Григоренко сразу же предложил организовать комитет, который будет требовать освобождения Яхимовича. Идею поддержали Якир и Красин. Такой комитет стал бы первым формальным объединением в советском правозащитном движении. Трое организаторов собрались на квартире у матери Гинзбурга и обдумывали, кого включить в будущий комитет. Получив от них приглашение стать членом комитета, я сказала: «Я соглашусь, но только в том случае, если вы объясните, что этот комитет может сделать такого, чего не можем сделать все мы, не называя себя комитетом. Каждый из нас может подписывать письма, все мы можем помогать семье арестованного. Единственное, что мы можем сделать как комитет, это быстрее попасть в тюрьму». Так думала не я одна. Идея создания комитета в защиту Яхимовича не получила поддержки.

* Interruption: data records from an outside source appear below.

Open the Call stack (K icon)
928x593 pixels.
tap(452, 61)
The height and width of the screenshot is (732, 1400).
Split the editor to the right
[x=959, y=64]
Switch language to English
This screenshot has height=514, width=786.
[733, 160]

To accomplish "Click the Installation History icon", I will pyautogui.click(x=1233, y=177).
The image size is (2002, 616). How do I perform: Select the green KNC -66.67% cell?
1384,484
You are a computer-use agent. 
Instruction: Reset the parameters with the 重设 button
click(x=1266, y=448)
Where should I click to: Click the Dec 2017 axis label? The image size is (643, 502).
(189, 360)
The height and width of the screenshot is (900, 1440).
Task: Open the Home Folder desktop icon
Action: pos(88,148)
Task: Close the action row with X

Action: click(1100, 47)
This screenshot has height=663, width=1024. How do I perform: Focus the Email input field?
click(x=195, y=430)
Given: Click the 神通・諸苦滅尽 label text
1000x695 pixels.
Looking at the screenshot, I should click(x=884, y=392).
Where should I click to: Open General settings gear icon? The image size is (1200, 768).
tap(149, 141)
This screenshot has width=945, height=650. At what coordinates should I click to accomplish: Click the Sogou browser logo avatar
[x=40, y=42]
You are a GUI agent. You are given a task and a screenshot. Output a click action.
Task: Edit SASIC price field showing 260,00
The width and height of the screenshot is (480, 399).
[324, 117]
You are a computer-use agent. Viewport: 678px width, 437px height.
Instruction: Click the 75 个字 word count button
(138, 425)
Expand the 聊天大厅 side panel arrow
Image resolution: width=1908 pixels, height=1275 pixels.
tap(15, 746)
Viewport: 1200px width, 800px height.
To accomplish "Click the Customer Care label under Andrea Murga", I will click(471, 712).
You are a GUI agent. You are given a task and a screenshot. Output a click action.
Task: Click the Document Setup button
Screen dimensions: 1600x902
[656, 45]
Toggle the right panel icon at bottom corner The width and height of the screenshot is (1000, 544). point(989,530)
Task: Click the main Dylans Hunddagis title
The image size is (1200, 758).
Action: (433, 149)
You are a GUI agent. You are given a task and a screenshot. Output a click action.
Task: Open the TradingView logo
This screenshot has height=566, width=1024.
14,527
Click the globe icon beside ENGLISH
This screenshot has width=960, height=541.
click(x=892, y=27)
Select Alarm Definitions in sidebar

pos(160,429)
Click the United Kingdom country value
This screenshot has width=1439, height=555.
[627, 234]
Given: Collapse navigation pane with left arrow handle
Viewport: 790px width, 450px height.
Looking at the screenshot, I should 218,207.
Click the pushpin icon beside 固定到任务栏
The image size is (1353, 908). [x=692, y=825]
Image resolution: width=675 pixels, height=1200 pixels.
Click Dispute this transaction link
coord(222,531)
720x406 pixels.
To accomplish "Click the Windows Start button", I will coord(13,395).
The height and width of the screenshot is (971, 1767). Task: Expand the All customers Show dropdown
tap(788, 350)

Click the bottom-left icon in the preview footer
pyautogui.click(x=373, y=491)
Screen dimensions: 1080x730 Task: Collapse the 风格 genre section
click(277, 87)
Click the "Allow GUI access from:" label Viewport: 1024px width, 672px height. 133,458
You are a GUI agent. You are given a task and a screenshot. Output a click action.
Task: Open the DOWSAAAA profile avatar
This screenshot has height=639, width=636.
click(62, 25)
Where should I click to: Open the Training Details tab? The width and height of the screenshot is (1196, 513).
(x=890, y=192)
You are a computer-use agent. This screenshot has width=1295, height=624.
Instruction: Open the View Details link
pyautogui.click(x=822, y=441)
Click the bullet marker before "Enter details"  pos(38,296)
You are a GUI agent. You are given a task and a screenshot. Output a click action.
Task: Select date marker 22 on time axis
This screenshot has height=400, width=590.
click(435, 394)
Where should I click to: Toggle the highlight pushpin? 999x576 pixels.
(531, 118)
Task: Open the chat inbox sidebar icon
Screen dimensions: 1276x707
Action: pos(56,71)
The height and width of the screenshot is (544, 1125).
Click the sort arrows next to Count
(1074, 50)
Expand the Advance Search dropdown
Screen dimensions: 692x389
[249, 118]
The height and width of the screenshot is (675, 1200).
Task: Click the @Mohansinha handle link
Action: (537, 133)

После случая с письмом в защиту Марченко я поклялась себе внимательно читать все, что собираюсь подписывать. Просматривая новые послания, я обнаружила, что лишь очень немногие из них мне хотелось бы подписать. Обращение к властям в 1968 году служило определенной цели – общество сообщало государству и всему миру, что у него есть свое мнение, отличное от официально предписанного, и что народ и партия – не одно и то же. Власти не реагировали. Продолжать им писать не имело смысла. Этот жанр себя исчерпал. Кроме того, я понимала, что моя работа в «Хронике», самиздате и «Красном кресте» обязывает меня быть более осторожной и «не светиться». Поэтому я взяла за правило подписывать только те письма, в которых выражался протест против арестов – в знак солидарности с арестованными.
В мае 1969 года у здания суда, в котором слушалось дело Ильи Бурмистровича, обвиняемого по статье 1901 за самиздат, ко мне подошел Якир и показал черновой экземпляр письма, адресованного в Комиссию по правам человека Организации Объединенных Наций: «Мы обращаемся в ООН потому, что на наши протесты и жалобы, направляемые в течение ряда лет в высшие государственные и судебные инстанции в Советском Союзе, мы не получили никакого ответа. Надежда на то, что наш голос может быть услышан, что власти прекратят беззакония, на которые мы постоянно указывали, надежда эта истощилась…»
– Это письмо я бы подписала, – сказала я Якиру. Мне понравилось, что письмо адресовано в уважаемую международную организацию, а не советским начальникам.
– Погоди секунду, – буркнул он и побежал к телефону-автомату.
Вернулся Петр с понурым видом:
– Письмо уже ушло.
Он даже не потрудился сказать, что подписавшие это письмо назвали себя «Инициативной группой защиты прав человека в СССР».
Между тем, выступив как организация, пятнадцать человек – все «подписанты» со стажем – попали в точку. Несколько дней радиоголоса передавали письмо как новость номер один, после чего всех членов группы стали вызывать на допросы. Такого всплеска не было больше года, со времени письма Богораз и Литвинова «К мировой общественности». Генерал Григоренко, видимо, был прав. Движение созрело для того, чтобы обрести организационную форму.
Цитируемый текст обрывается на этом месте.